# [Stored rows]
######

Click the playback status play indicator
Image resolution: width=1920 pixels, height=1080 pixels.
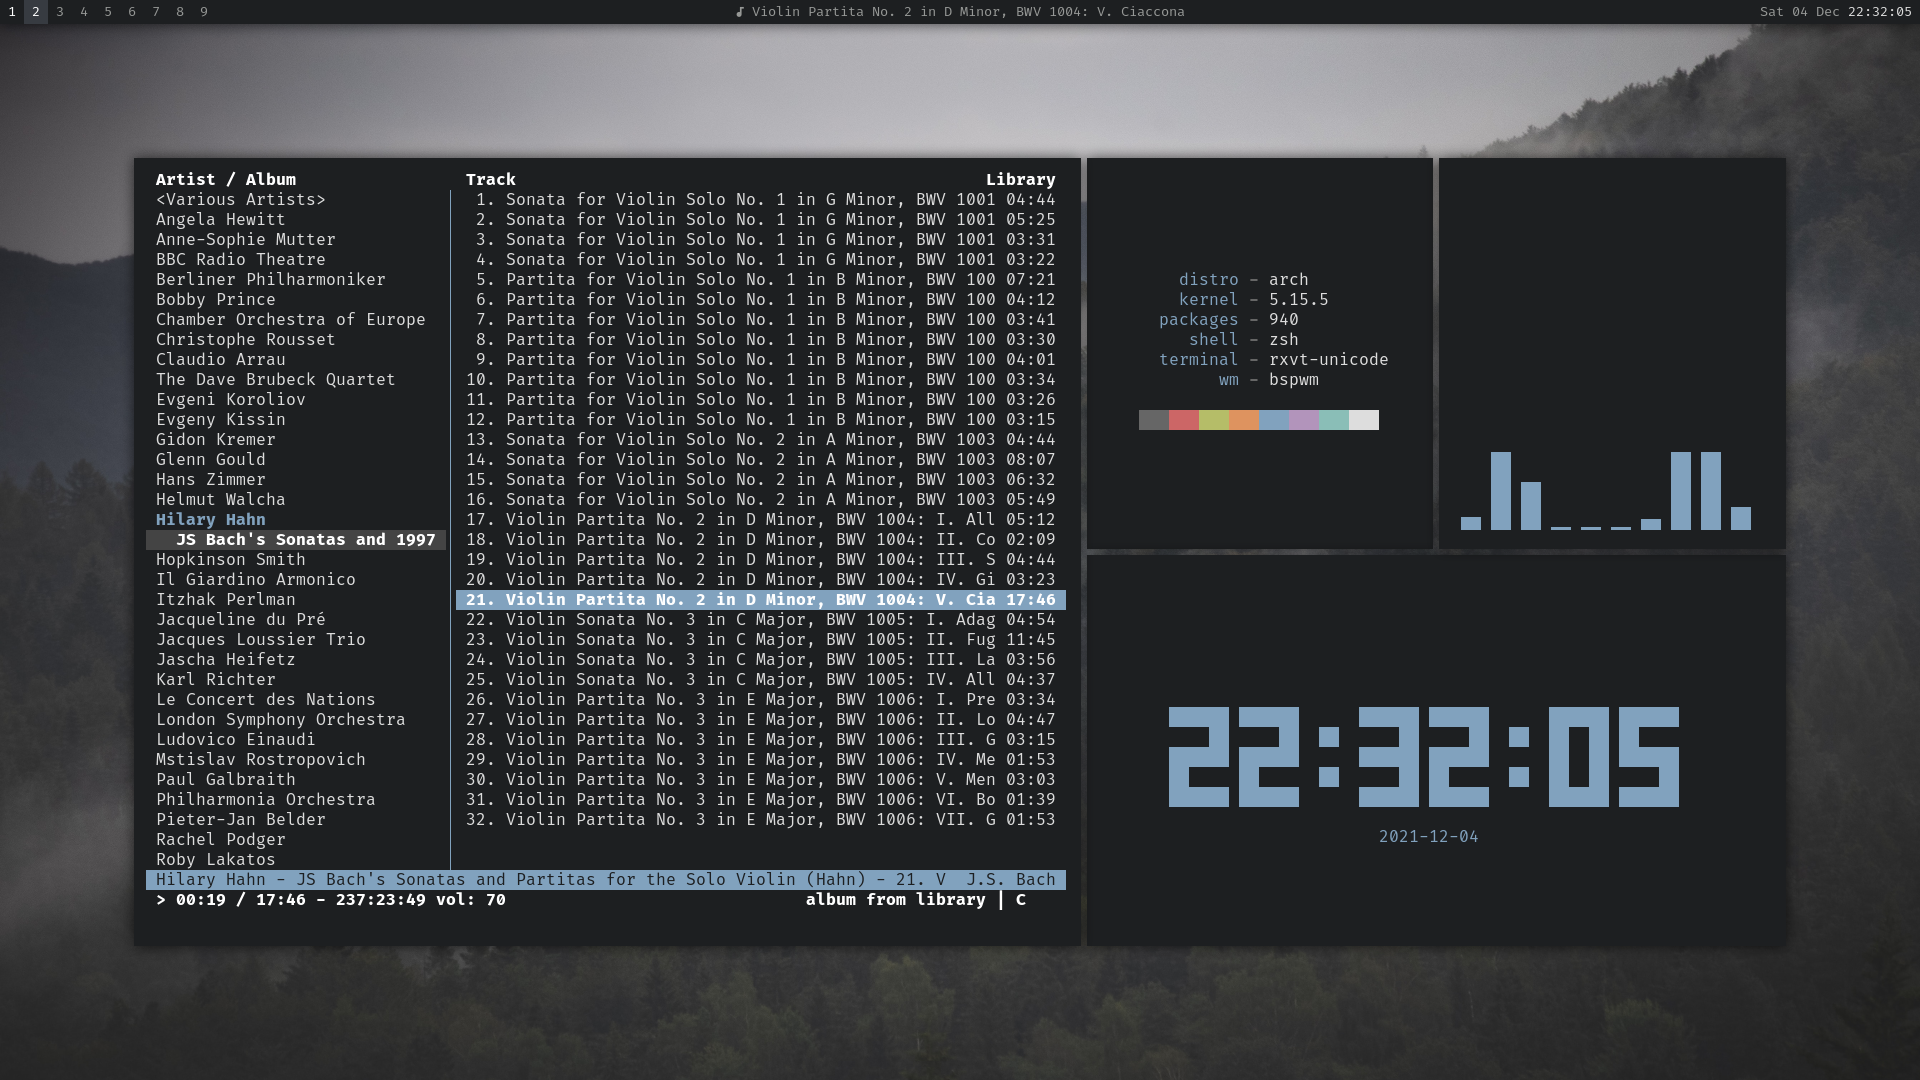coord(161,900)
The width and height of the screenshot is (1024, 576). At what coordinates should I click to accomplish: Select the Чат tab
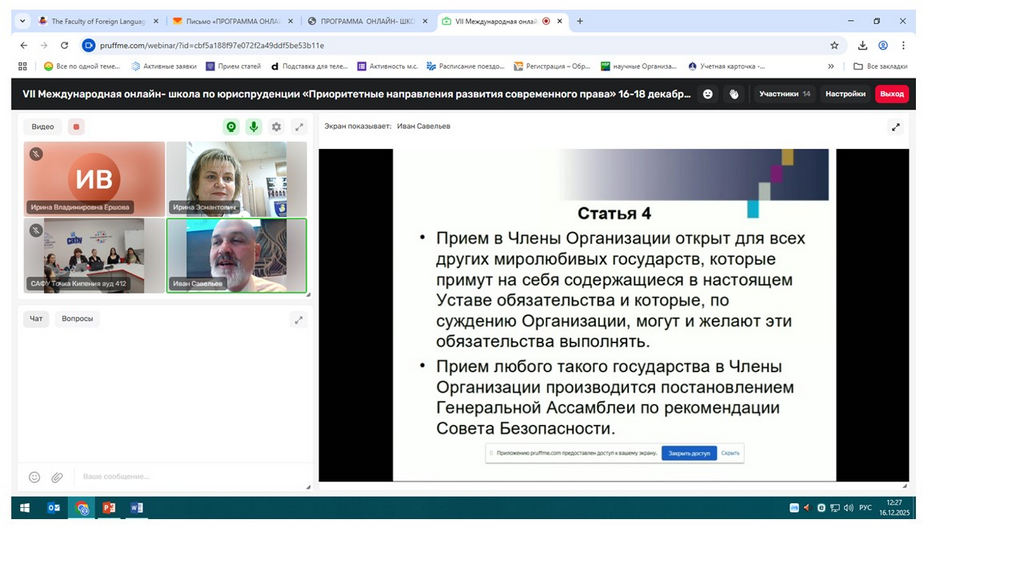pyautogui.click(x=36, y=319)
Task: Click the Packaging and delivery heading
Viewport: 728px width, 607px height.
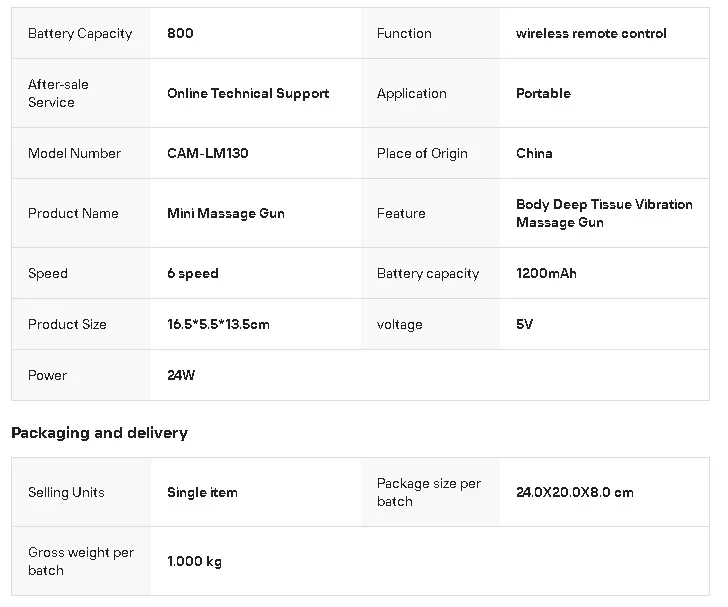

######

# [Directive]
Rewrite the text of all three items above, replacing "heading" with "section title" and changing nothing else. Leave out the pictures.

# [Correct result]
Click the playback status play indicator
Image resolution: width=1920 pixels, height=1080 pixels.
coord(161,900)
The width and height of the screenshot is (1024, 576). At what coordinates should I click to accomplish: Select the Чат tab
pyautogui.click(x=36, y=319)
Task: Click the Packaging and delivery section title
Viewport: 728px width, 607px height.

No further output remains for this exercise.